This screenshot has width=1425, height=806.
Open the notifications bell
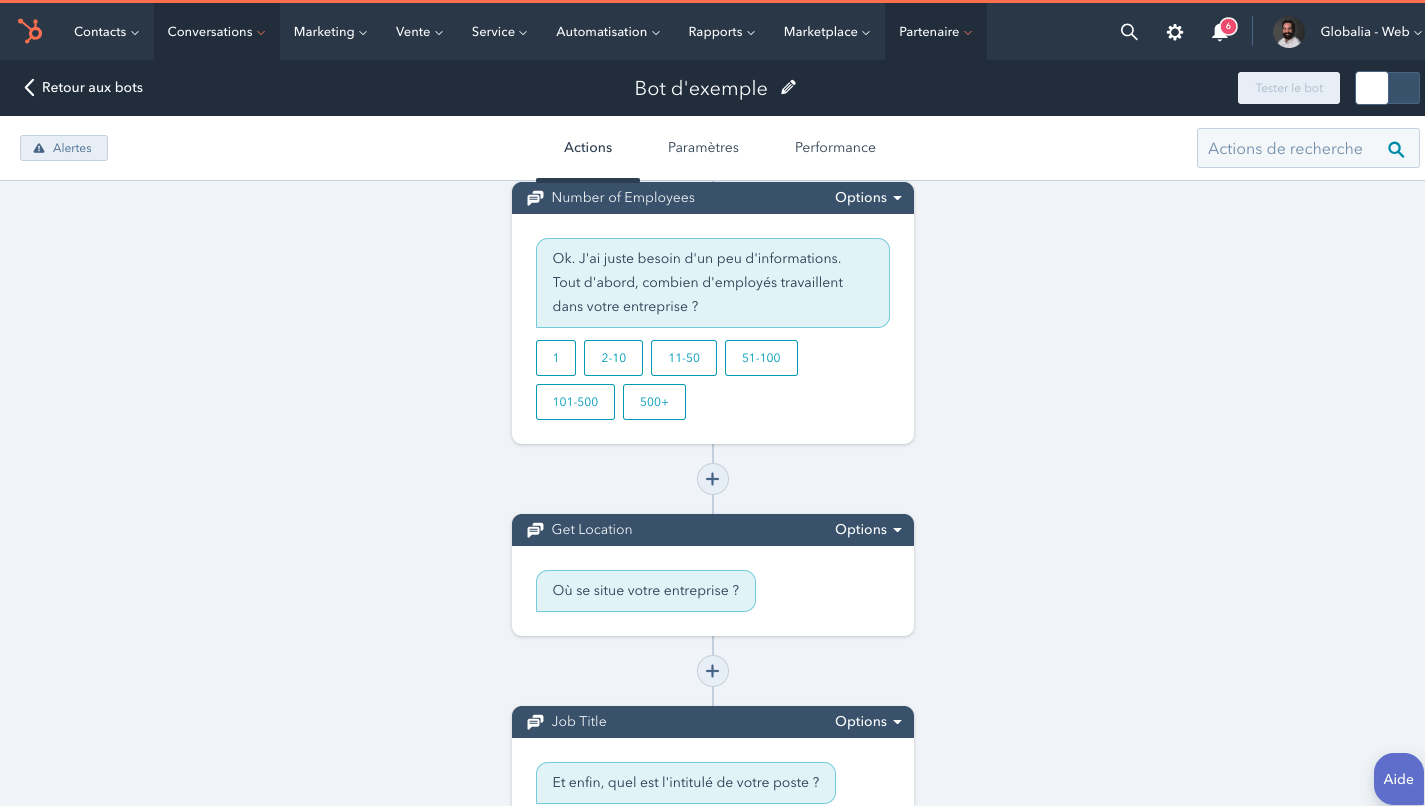coord(1220,32)
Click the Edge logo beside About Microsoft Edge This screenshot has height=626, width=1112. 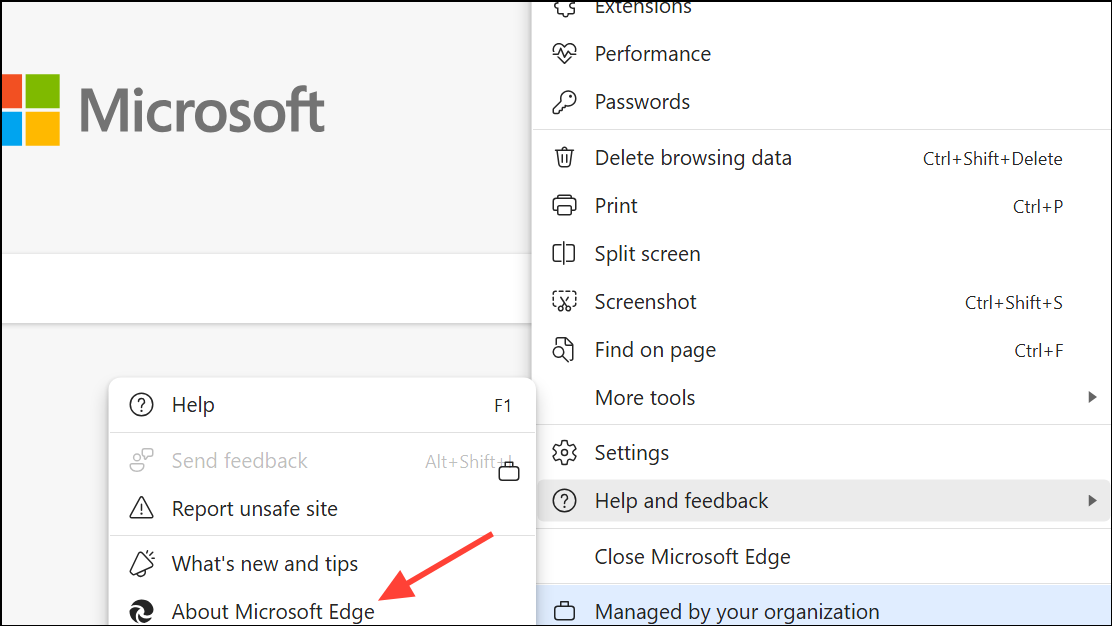[x=142, y=611]
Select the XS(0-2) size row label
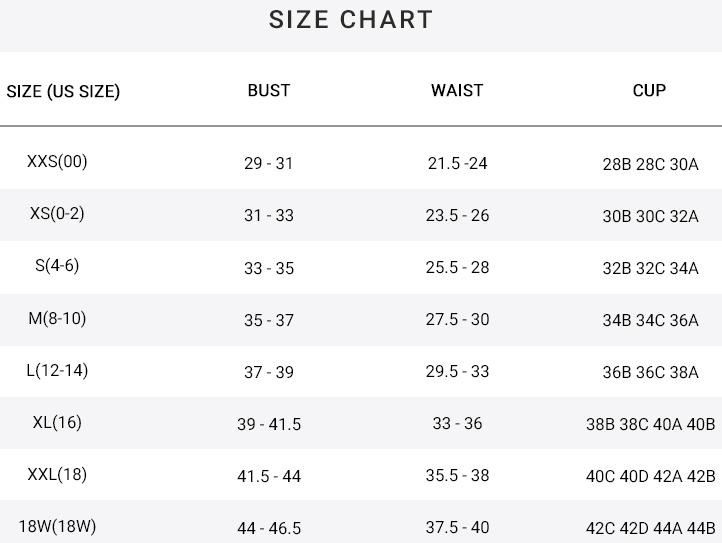The image size is (722, 543). pos(57,213)
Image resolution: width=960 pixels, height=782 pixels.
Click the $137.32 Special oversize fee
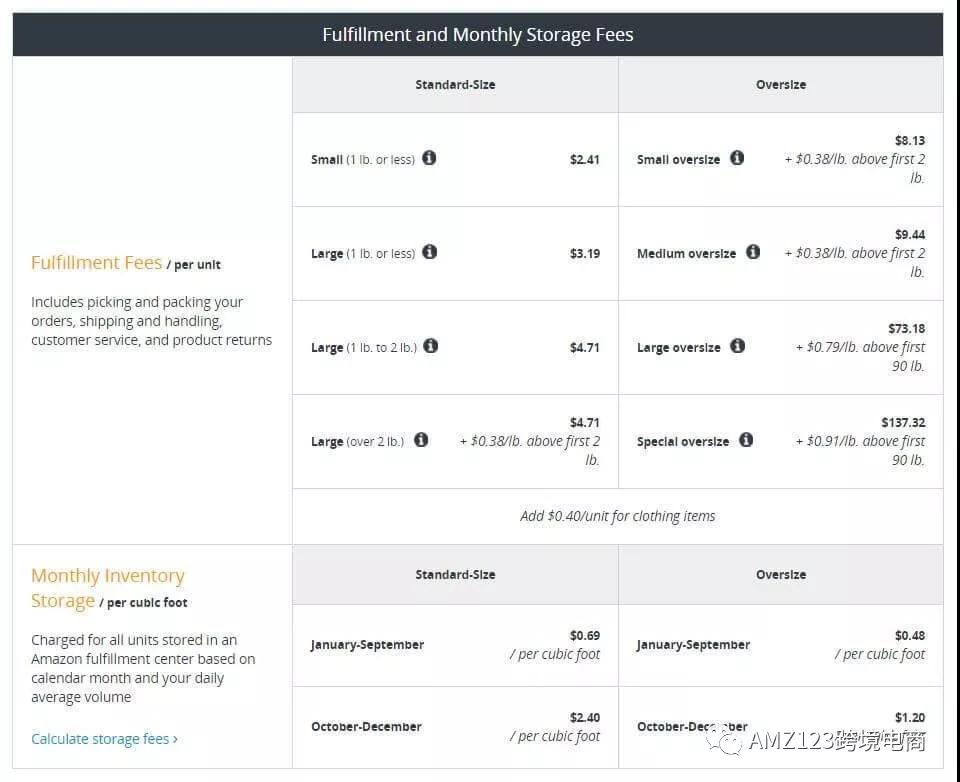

• _What you have to do_:
Please copy out, word for word, the part of the rows above that opens with the line containing "Select the XS(0-2) size row label" and closes at the end of the rows, with both ends included. Leave the pictures out of your answer.

• _The answer_:
Select the XS(0-2) size row label
The image size is (722, 543). pos(57,213)
Image resolution: width=960 pixels, height=782 pixels.
Click the $137.32 Special oversize fee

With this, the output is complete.